Objectives
(A) In the post about risk, what do most people take -5%, 0% and 5% to mean?
(B) Could you reproduce the post about risk word for word, starting with "I was literally" and going on through "than running away?"?

Extract to read
* * * * *
GM NOSTR.

I was literally having a conversation the other day, I am risk averse but people will guess differently because we have a different frame of reference.

One guy said he was a corporate accountant and said he would calculate projections and risks, I used that as an example:

Most people think -5% is danger, 0% is break even and 5% is good.

I say 10% is 0, 5% =-5% and -5% = -10%.

Put another way, if a zombie was nibbling at your face but there be zombies ahead too, would standing still be less risky or more risky than running away?

Inaction is risk.

This is why I started with stocks and shares, why I learned to stomach volatility, and when I started to understand the mechanics of our money and why it inflates while the rich get richer, and when I compared this to the fundamental basic principles of Bitcoin, I don't see why no one else sees it like I do.
* * * * *
Provided data

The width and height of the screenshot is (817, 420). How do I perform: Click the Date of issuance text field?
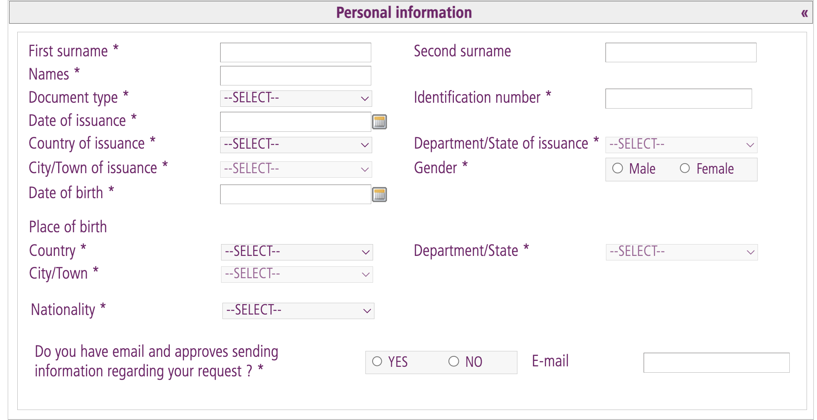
* * * * *
Task results
(A)
- -5%: danger
- 0%: break even
- 5%: good

(B)
I was literally having a conversation the other day, I am risk averse but people will guess differently because we have a different frame of reference.

One guy said he was a corporate accountant and said he would calculate projections and risks, I used that as an example:

Most people think -5% is danger, 0% is break even and 5% is good.

I say 10% is 0, 5% =-5% and -5% = -10%.

Put another way, if a zombie was nibbling at your face but there be zombies ahead too, would standing still be less risky or more risky than running away?